A differenza dell’insegnante, del contabile e di altre figure professionali storicamente “stabili”, ai tempi di Karl Marx l’operaio di fabbrica costituisce, al pari del suo sfruttatore, una sorta di homo novus. Se è vero che il lavoratore manuale è alacremente attivo sin dai primordi della civiltà, è altrettanto indiscutibile che, fino al ‘700, la sua opera si svolge per lo più all’interno delle mura domestiche, o in minuscoli laboratori appositamente attrezzati. In linea di massima, egli ci si presenta come lavoratore dipendente (cui spettano, in alternativa al salario, vitto e alloggio) nella fase dell’apprendistato, come piccolo imprenditore artigiano[16] in età matura. La Rivoluzione industriale scompiglia le carte, trasformando una miriade di produttori, ma anche contadini e pitocchi, in forza lavoro dipendente vita natural durante. Il nuovo modello economico si caratterizza per la costruzione di grandi opifici, in cui decine, centinaia o migliaia di persone sono costrette a lavorare gomito a gomito; per la semplificazione e standardizzazione dei compiti affidati al singolo (principio della divisione del lavoro), che non richiedono competenze specifiche, né un minimo di perizia e/o inventiva; per il progressivo assoggettamento dell’uomo alla macchina (a vapore), che proprio nel 18° secolo fa la propria comparsa, e della quale il lavoratore si riduce a mero ausiliario. Senza addentrarci in un territorio vastissimo, ci limitiamo ad osservare che, all’epoca e nel paese (l’Inghilterra) in cui Marx scrive, il modello fabbrica ha ormai raggiunto la sua piena maturità: il sistema impiega milioni di uomini, donne e bambini, che costituiscono altrettante sorgenti di plusvalore, cioè di profitto, per gli imprenditori. Il Capitale si regge sul lavoro formalmente libero - ma in realtà forzato da necessità e norme giuridiche - di un’umanità indifferenziata che vive (male, e senza approdare alla vecchiaia) esclusivamente per produrre merci destinate ad un mercato cui ha limitato accesso.

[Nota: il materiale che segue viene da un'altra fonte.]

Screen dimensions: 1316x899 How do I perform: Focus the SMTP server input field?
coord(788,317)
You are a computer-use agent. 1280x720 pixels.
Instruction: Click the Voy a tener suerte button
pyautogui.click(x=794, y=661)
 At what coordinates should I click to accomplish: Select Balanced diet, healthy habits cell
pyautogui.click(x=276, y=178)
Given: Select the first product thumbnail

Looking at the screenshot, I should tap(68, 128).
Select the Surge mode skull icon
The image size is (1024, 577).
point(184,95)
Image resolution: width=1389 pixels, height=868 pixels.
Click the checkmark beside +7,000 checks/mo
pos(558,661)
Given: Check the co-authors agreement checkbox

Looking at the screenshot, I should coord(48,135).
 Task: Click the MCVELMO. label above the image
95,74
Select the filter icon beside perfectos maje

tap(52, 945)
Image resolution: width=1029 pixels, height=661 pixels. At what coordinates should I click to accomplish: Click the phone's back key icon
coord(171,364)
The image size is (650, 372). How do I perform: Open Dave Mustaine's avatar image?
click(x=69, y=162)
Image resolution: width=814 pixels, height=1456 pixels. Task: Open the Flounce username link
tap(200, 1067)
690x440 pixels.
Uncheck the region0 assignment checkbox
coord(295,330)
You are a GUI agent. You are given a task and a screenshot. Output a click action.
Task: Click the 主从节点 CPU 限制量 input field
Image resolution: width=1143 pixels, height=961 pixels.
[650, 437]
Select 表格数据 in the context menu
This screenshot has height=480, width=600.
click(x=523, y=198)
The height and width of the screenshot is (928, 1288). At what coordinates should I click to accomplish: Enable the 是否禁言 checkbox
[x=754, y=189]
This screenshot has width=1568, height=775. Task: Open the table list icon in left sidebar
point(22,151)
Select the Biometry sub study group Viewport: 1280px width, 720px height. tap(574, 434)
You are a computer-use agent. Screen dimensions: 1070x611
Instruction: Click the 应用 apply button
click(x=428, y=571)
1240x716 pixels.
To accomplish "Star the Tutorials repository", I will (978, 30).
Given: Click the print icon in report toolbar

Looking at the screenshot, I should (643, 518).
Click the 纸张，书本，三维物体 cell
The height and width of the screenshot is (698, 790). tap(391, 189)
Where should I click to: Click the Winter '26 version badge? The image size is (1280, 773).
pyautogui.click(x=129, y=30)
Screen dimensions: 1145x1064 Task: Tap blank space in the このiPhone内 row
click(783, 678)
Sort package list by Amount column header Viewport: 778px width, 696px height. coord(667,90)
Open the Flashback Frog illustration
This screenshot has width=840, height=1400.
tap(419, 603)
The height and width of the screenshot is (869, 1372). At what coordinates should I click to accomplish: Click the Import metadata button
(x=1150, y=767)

Il proletariato operaio è dunque il turboreattore della ruggente economia borghese, una massa destinata a diventare “classe” a sé non appena avrà raggiunto un minimo di consapevolezza del comune interesse che lega i suoi componenti. Inoltre, soltanto l’operaio può fornire, col suo lavoro sottopagato[17], quelle merci più o meno durevoli che dell’attività commerciale sono il presupposto.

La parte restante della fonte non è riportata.